___ Records shown ___
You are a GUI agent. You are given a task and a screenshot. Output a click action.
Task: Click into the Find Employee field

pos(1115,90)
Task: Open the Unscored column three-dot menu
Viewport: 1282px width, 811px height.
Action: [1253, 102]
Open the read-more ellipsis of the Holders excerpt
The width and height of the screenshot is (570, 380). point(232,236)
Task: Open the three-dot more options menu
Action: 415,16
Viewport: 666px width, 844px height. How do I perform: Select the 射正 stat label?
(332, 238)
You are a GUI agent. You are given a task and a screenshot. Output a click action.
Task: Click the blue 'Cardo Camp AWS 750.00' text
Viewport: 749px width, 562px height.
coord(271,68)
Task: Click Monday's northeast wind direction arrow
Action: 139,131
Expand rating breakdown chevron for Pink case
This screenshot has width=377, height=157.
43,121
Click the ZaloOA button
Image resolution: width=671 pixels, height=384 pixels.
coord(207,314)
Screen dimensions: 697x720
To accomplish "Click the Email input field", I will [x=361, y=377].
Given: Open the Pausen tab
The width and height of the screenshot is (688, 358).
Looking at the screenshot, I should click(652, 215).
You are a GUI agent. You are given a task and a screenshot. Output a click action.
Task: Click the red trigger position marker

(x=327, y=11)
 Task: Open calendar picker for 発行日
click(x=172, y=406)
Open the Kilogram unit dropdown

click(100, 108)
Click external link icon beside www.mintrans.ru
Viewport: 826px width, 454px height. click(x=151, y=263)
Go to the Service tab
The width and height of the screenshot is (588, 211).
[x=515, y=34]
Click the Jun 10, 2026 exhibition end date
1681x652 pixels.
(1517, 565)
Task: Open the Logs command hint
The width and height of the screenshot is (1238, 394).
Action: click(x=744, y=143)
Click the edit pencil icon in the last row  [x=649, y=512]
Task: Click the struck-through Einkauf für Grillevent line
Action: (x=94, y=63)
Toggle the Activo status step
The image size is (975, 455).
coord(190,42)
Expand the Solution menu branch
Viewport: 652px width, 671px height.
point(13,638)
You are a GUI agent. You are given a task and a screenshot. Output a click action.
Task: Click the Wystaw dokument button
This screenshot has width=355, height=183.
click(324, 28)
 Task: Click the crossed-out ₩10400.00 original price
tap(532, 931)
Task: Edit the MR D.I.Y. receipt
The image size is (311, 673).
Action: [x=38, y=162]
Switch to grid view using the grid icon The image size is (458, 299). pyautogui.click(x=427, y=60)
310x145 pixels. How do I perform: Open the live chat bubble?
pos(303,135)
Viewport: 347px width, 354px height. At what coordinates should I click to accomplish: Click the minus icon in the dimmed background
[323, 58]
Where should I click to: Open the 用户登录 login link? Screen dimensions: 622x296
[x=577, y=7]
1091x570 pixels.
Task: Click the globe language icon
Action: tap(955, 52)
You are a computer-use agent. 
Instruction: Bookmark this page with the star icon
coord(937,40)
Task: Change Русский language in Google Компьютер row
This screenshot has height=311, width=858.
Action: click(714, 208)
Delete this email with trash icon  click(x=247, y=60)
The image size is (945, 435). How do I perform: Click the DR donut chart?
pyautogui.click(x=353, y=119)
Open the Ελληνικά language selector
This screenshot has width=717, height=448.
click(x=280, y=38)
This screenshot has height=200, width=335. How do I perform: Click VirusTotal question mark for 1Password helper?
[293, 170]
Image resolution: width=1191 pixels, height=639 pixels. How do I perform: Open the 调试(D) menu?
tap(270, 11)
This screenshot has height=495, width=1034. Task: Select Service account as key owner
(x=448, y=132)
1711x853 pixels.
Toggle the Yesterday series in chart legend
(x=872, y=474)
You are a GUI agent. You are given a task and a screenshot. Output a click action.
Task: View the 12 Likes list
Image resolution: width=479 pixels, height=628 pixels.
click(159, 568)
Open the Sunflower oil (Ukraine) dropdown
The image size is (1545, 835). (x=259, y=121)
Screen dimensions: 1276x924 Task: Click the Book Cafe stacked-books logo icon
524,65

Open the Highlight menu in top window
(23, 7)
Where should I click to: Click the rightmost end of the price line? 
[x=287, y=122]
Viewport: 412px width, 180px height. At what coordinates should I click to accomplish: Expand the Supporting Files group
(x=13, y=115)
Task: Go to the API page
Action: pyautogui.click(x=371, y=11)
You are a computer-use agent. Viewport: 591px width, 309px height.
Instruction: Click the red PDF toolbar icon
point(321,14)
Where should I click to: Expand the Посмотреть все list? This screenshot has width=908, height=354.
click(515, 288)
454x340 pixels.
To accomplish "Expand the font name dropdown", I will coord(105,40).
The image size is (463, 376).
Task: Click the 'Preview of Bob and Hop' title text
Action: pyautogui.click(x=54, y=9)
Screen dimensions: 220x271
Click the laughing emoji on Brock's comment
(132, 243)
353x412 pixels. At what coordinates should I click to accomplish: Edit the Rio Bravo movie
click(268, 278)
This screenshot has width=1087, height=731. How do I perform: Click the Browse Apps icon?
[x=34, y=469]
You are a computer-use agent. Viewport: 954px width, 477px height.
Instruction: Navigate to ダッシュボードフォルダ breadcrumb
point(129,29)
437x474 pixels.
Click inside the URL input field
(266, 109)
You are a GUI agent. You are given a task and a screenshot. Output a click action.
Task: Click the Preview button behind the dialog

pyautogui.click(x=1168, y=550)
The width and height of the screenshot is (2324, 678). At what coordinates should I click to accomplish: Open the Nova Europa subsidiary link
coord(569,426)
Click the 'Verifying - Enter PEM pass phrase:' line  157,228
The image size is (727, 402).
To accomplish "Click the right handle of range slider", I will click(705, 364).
___
How to complete this task = Your answer must be the full listing, copied exactly.

Worked solution =
You are a GUI agent. You are given a task and a screenshot. Output a click action.
Task: Click into the Find Employee field

pos(1115,90)
Task: Open the Unscored column three-dot menu
Viewport: 1282px width, 811px height.
Action: [1253, 102]
Open the read-more ellipsis of the Holders excerpt
The width and height of the screenshot is (570, 380). point(232,236)
Task: Open the three-dot more options menu
Action: 415,16
Viewport: 666px width, 844px height. How do I perform: Select the 射正 stat label?
(332, 238)
You are a GUI agent. You are given a task and a screenshot. Output a click action.
Task: Click the blue 'Cardo Camp AWS 750.00' text
Viewport: 749px width, 562px height.
coord(271,68)
Task: Click Monday's northeast wind direction arrow
Action: 139,131
Expand rating breakdown chevron for Pink case
This screenshot has width=377, height=157.
43,121
Click the ZaloOA button
Image resolution: width=671 pixels, height=384 pixels.
coord(207,314)
Screen dimensions: 697x720
To accomplish "Click the Email input field", I will [x=361, y=377].
Given: Open the Pausen tab
The width and height of the screenshot is (688, 358).
Looking at the screenshot, I should click(652, 215).
You are a GUI agent. You are given a task and a screenshot. Output a click action.
Task: Click the red trigger position marker

(x=327, y=11)
 Task: Open calendar picker for 発行日
click(x=172, y=406)
Open the Kilogram unit dropdown

click(100, 108)
Click external link icon beside www.mintrans.ru
Viewport: 826px width, 454px height. click(x=151, y=263)
Go to the Service tab
The width and height of the screenshot is (588, 211).
[x=515, y=34]
Click the Jun 10, 2026 exhibition end date
1681x652 pixels.
(1517, 565)
Task: Open the Logs command hint
The width and height of the screenshot is (1238, 394).
Action: click(x=744, y=143)
Click the edit pencil icon in the last row  [x=649, y=512]
Task: Click the struck-through Einkauf für Grillevent line
Action: (x=94, y=63)
Toggle the Activo status step
The image size is (975, 455).
coord(190,42)
Expand the Solution menu branch
Viewport: 652px width, 671px height.
point(13,638)
You are a GUI agent. You are given a task and a screenshot. Output a click action.
Task: Click the Wystaw dokument button
This screenshot has width=355, height=183.
click(324, 28)
 Task: Click the crossed-out ₩10400.00 original price
tap(532, 931)
Task: Edit the MR D.I.Y. receipt
The image size is (311, 673).
Action: [x=38, y=162]
Switch to grid view using the grid icon The image size is (458, 299). pyautogui.click(x=427, y=60)
310x145 pixels. How do I perform: Open the live chat bubble?
pos(303,135)
Viewport: 347px width, 354px height. At what coordinates should I click to accomplish: Click the minus icon in the dimmed background
[323, 58]
Where should I click to: Open the 用户登录 login link? Screen dimensions: 622x296
[x=577, y=7]
1091x570 pixels.
Task: Click the globe language icon
Action: tap(955, 52)
You are a computer-use agent. 
Instruction: Bookmark this page with the star icon
coord(937,40)
Task: Change Русский language in Google Компьютер row
This screenshot has height=311, width=858.
Action: click(714, 208)
Delete this email with trash icon  click(x=247, y=60)
The image size is (945, 435). How do I perform: Click the DR donut chart?
pyautogui.click(x=353, y=119)
Open the Ελληνικά language selector
This screenshot has width=717, height=448.
click(x=280, y=38)
This screenshot has height=200, width=335. How do I perform: Click VirusTotal question mark for 1Password helper?
[293, 170]
Image resolution: width=1191 pixels, height=639 pixels. How do I perform: Open the 调试(D) menu?
tap(270, 11)
This screenshot has height=495, width=1034. Task: Select Service account as key owner
(x=448, y=132)
1711x853 pixels.
Toggle the Yesterday series in chart legend
(x=872, y=474)
You are a GUI agent. You are given a task and a screenshot. Output a click action.
Task: View the 12 Likes list
Image resolution: width=479 pixels, height=628 pixels.
click(159, 568)
Open the Sunflower oil (Ukraine) dropdown
The image size is (1545, 835). (x=259, y=121)
Screen dimensions: 1276x924 Task: Click the Book Cafe stacked-books logo icon
524,65

Open the Highlight menu in top window
(23, 7)
Where should I click to: Click the rightmost end of the price line? 
[x=287, y=122]
Viewport: 412px width, 180px height. At what coordinates should I click to accomplish: Expand the Supporting Files group
(x=13, y=115)
Task: Go to the API page
Action: pyautogui.click(x=371, y=11)
You are a computer-use agent. Viewport: 591px width, 309px height.
Instruction: Click the red PDF toolbar icon
point(321,14)
Where should I click to: Expand the Посмотреть все list? This screenshot has width=908, height=354.
click(515, 288)
454x340 pixels.
To accomplish "Expand the font name dropdown", I will coord(105,40).
The image size is (463, 376).
Task: Click the 'Preview of Bob and Hop' title text
Action: pyautogui.click(x=54, y=9)
Screen dimensions: 220x271
Click the laughing emoji on Brock's comment
(132, 243)
353x412 pixels. At what coordinates should I click to accomplish: Edit the Rio Bravo movie
click(268, 278)
This screenshot has width=1087, height=731. How do I perform: Click the Browse Apps icon?
[x=34, y=469]
You are a computer-use agent. Viewport: 954px width, 477px height.
Instruction: Navigate to ダッシュボードフォルダ breadcrumb
point(129,29)
437x474 pixels.
Click inside the URL input field
(266, 109)
You are a GUI agent. You are given a task and a screenshot. Output a click action.
Task: Click the Preview button behind the dialog

pyautogui.click(x=1168, y=550)
The width and height of the screenshot is (2324, 678). At what coordinates should I click to accomplish: Open the Nova Europa subsidiary link
coord(569,426)
Click the 'Verifying - Enter PEM pass phrase:' line  157,228
The image size is (727, 402).
To accomplish "Click the right handle of range slider", I will click(705, 364).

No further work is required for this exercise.